* _Records from a dataset_

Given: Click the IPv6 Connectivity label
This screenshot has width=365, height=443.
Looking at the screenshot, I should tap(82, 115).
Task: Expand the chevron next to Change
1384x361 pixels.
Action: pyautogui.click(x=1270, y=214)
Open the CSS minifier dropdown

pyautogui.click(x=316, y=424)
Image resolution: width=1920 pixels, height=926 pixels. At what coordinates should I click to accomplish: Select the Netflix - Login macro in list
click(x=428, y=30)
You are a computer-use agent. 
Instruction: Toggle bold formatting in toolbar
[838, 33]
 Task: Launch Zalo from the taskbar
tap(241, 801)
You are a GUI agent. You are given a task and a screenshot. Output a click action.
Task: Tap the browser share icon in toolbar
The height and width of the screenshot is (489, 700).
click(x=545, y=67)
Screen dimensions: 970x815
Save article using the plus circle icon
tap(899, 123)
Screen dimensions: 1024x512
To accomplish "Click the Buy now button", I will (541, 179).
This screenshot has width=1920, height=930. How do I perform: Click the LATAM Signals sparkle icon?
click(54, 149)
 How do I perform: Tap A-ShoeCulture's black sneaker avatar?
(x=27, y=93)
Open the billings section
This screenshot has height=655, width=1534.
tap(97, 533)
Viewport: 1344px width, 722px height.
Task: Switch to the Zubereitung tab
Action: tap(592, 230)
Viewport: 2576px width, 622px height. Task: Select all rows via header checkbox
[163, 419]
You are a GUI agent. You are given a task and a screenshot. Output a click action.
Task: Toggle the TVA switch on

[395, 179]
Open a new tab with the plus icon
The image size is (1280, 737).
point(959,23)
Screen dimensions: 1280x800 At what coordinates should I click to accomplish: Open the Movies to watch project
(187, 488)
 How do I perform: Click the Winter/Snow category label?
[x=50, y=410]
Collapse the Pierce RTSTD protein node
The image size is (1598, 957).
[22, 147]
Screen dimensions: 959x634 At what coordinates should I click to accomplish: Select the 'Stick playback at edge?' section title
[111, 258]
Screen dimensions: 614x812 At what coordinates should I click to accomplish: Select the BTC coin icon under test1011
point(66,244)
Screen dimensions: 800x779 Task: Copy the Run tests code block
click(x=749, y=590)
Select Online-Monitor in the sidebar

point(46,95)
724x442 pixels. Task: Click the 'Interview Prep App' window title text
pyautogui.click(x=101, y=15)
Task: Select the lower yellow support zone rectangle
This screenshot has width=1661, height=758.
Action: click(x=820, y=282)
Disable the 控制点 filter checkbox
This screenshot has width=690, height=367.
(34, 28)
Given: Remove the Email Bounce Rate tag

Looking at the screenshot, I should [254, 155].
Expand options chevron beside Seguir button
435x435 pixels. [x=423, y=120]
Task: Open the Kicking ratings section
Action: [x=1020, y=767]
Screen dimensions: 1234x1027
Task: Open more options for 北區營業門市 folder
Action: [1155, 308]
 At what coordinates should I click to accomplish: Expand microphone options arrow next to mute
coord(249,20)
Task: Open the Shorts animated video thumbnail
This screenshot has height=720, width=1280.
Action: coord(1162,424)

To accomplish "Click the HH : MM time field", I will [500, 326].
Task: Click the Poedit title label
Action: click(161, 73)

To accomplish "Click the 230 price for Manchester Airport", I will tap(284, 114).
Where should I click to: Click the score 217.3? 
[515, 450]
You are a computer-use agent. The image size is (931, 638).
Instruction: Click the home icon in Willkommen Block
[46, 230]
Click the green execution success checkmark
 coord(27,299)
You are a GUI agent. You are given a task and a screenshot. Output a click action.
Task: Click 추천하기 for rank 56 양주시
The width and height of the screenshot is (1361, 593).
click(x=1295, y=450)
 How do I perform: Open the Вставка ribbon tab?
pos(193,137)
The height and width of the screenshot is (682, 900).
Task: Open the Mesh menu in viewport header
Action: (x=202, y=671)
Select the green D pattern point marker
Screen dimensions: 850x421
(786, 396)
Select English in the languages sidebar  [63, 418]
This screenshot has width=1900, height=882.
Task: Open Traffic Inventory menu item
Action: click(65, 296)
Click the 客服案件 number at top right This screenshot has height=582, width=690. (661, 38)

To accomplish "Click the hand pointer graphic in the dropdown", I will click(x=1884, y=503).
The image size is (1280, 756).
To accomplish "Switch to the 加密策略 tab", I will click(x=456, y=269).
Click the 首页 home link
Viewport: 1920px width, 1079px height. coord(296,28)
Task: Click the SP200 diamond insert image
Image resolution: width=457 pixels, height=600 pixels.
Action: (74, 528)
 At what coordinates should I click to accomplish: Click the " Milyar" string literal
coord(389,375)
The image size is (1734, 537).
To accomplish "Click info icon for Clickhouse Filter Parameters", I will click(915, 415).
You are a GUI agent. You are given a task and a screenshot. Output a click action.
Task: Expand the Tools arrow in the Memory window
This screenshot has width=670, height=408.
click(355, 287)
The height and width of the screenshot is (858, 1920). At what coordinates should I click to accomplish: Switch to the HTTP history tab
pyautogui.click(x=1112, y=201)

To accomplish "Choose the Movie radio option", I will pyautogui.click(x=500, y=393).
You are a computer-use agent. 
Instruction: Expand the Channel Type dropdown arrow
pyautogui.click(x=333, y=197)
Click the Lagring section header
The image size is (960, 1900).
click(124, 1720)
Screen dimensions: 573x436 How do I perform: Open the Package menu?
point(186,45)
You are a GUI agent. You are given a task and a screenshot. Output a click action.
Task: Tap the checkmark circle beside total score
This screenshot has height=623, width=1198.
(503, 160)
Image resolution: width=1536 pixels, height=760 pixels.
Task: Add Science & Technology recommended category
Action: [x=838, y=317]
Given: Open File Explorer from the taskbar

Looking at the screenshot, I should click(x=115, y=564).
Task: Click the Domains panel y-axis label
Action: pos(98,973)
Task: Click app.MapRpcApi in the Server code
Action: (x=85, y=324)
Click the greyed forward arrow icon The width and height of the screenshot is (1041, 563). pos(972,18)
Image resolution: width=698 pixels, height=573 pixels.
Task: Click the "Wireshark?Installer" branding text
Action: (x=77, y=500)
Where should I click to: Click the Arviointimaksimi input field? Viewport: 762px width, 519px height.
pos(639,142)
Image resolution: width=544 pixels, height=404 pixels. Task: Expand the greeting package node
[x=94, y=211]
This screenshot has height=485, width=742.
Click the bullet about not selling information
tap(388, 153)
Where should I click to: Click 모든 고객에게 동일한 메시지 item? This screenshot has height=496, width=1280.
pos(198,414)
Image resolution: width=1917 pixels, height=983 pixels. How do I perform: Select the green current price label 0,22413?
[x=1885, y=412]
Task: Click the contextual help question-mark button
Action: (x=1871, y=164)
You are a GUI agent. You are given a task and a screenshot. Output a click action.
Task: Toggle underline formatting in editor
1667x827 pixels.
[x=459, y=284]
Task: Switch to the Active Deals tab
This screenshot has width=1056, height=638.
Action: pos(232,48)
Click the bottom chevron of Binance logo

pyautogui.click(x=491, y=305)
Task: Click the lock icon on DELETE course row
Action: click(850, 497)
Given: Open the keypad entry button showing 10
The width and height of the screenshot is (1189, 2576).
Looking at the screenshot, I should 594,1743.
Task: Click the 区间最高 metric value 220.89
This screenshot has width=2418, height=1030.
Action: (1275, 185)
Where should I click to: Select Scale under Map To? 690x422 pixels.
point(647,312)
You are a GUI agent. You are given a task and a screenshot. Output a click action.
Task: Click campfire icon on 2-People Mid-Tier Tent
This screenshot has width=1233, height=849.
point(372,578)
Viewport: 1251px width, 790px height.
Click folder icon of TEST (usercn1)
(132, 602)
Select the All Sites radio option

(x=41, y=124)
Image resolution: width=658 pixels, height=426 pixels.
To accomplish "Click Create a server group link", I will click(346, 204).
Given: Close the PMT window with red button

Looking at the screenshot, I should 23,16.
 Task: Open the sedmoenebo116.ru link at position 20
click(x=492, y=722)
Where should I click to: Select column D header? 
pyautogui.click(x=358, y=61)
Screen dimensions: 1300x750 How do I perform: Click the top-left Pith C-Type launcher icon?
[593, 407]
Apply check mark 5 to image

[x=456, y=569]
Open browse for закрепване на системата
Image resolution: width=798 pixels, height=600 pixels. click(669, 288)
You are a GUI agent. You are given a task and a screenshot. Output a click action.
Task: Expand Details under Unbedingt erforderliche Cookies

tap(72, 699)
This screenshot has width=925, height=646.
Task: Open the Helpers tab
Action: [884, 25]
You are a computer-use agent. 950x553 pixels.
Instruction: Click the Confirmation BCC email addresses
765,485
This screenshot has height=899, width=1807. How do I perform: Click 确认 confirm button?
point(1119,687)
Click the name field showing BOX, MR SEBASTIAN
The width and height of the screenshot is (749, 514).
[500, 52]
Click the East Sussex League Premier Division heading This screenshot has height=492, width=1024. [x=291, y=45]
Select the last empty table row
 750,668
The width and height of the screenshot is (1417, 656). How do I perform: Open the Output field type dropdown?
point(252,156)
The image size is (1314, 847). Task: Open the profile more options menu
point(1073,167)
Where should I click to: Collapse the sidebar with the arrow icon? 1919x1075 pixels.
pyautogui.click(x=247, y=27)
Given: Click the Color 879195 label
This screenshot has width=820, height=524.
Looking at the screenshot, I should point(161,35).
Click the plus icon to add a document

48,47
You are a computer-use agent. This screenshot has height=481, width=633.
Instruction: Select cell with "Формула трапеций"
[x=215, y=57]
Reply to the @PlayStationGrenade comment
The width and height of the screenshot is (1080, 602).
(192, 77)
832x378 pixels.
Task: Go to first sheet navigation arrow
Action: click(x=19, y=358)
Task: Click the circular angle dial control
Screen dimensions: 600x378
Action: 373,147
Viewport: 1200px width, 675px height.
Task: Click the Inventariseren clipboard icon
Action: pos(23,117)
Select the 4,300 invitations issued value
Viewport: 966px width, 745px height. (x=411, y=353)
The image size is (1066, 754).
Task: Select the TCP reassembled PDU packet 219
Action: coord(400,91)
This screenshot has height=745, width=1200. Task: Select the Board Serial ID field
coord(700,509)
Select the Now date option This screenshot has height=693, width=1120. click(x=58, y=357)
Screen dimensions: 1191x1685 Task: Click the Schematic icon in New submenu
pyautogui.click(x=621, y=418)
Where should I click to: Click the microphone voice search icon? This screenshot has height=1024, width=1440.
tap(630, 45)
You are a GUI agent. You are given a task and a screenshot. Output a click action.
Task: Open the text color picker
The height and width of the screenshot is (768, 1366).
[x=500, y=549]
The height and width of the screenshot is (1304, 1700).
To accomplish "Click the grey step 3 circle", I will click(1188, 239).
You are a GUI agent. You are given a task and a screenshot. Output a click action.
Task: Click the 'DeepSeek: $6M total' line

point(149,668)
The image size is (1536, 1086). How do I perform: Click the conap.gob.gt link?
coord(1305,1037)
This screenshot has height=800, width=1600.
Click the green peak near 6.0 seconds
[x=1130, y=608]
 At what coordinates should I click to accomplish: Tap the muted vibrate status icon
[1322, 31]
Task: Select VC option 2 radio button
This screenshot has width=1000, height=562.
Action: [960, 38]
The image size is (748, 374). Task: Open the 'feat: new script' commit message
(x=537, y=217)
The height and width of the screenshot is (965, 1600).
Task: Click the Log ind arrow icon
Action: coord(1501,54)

* _Task statement_
Within the records above, how many lines include the word "computer"? State the number by itself.

* _Answer to the problem_
5